Debido a este eje cerebro-intestino, se ha observado que ciertos microorganismos de la microbiota intestinal “son capaces de sintetizar o metabolizar moléculas que inciden directamente en las funciones cerebrales”, explica la académica de la U. Mayor. 

El déficit o ausencia de estos microbios, como la bacteria Lactobacillus reuteri, “pueden influir en cuadros depresivos o de ansiedad”, o incluso en síndromes como el espectro autista, el Parkinson o el Alzheimer.

¿Y dónde abundan la L. reuteri y otras bacterias beneficiosas? En los prehistóricos alimentos fermentados, como el yogur de pajarito, el chucrut, la kombucha, el kimchi o la masa madre. 

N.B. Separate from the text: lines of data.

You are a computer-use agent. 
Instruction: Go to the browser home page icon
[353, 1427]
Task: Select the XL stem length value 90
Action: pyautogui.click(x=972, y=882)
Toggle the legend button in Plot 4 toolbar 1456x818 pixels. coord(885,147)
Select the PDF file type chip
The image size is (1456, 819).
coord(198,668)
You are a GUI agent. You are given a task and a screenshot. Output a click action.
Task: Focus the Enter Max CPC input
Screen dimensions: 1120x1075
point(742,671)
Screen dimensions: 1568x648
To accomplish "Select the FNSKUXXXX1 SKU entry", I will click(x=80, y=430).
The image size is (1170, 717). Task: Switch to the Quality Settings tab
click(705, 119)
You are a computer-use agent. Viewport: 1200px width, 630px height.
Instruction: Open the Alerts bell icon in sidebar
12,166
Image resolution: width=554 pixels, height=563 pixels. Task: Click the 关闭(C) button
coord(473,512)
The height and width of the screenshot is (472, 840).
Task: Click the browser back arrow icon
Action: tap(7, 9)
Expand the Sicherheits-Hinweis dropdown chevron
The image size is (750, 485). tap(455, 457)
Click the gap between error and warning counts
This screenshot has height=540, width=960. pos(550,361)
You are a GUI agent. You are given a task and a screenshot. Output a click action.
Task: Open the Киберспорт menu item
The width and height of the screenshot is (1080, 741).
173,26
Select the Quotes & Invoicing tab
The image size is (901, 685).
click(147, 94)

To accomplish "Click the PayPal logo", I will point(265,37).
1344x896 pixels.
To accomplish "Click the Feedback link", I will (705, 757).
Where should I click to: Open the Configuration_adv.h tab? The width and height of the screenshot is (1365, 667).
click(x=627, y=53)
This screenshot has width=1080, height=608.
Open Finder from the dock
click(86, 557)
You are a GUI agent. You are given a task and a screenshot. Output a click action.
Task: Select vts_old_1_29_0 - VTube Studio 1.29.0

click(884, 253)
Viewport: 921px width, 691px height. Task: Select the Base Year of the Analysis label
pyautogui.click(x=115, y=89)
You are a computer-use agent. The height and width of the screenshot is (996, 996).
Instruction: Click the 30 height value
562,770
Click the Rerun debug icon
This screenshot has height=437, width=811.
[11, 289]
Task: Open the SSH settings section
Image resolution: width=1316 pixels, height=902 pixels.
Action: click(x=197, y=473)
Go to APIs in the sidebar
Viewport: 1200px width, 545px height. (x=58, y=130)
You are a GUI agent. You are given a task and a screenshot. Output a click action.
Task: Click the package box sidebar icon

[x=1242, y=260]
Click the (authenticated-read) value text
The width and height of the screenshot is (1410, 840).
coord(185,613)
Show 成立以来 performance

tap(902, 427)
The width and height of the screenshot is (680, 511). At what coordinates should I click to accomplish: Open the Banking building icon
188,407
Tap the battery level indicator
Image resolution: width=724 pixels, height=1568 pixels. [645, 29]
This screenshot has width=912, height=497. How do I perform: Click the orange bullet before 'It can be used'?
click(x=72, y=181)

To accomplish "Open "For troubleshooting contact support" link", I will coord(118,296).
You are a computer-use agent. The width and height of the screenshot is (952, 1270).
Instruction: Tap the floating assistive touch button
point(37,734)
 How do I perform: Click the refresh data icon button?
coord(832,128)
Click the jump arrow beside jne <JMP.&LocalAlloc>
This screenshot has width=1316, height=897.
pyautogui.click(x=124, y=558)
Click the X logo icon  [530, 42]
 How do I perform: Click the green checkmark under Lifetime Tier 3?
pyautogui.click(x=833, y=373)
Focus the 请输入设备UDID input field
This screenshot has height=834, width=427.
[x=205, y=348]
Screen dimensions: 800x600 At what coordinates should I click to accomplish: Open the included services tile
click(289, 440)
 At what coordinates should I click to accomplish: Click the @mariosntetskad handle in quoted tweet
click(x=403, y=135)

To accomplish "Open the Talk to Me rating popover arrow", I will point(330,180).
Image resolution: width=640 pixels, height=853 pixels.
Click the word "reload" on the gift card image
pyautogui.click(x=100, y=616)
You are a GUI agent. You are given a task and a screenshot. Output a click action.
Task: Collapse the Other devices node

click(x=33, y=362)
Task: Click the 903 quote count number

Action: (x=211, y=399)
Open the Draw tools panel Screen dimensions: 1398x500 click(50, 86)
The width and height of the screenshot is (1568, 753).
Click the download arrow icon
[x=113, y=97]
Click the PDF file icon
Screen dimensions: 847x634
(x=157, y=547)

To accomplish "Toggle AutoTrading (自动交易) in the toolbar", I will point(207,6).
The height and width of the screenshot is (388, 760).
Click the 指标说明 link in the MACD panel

Fermentados: un nuevo-viejo fármaco

Eso es lo que Annette Trombert y un grupo de investigadores comenzará a estudiar este año: qué clase de microorganismos actúan en estos productos e identificar cuáles son capaces de influir en la salud neurológica, para luego, eventualmente, poder “retrasar o prevenir la aparición de estas enfermedades mediante un suplemento alimenticio, que incluya la cantidad necesaria de microbios, o mejor aún, generar un alimento funcional”.

Van a comenzar su investigación con el kéfir, que es como se conoce globalmente al tradicional yogur de pajarito, ese producto lácteo que se ha fermentado en las casas chilenas durante generaciones. “Hay bastante base científica que apoya el efecto beneficioso del kéfir, a nivel de la salud general, pero también de la salud neurológica”.

El desafío es que no son solo un par de bacterias las que están presentes en estos alimentos, sino que muchas especies de ellas, además de hongos y levaduras. “Juntos forman un consorcio multimicrobiano —como los gránulos del kéfir o el scoby de la kombucha—, donde viven y crecen en simbiosis. Es en esta armonía donde sus interacciones pueden generarnos beneficios”.

La misión es aislar y determinar cuáles y cuántos de estos microorganismos son los que influyen en la prevención de estas enfermedades, pero también cómo es su comportamiento en la población chilena.

“Si buscas artículos de kéfir y neuroprotección, por ejemplo, cada uno te muestra una cosa distinta a la otra, porque depende mucho del tamaño muestral, del tipo de kéfir con el que trabajan y también de la población a la que afecta”, dice Trombert. “Nosotros queremos hacerlo con personas chilenas y con nuestro kéfir, pues los microorganismos están muy relacionados con el individuo que los consume, con su cultura y alimentación. 

“Si agarro un paper de Dinamarca”, agrega, “y saco su receta de kéfir con efectos neuroprotectores, no necesariamente nos va a funcionar a nosotros como población latina. Lo nuestro es más localista, porque el objetivo es aplicarla acá. Es hacia donde va la medicina personalizada”.

Aunque la intención de esta investigación parece específica, el objetivo en realidad es amplio y ambicioso. “El día de mañana, siguiendo este camino, podemos llegar a tratar, prevenir o disminuir la incidencia de enfermedades mentales o neurológicas mediante la dieta. Y eso es increíble, porque el costo de que una persona module su alimentación y mejore su calidad de vida, versus comprar y depender de un fármaco carísimo de manera crónica, es realmente abismal”.

Y la respuesta siempre estuvo ahí: en los humildes alimentos fermentados que los humanos comían antes de ser humanos.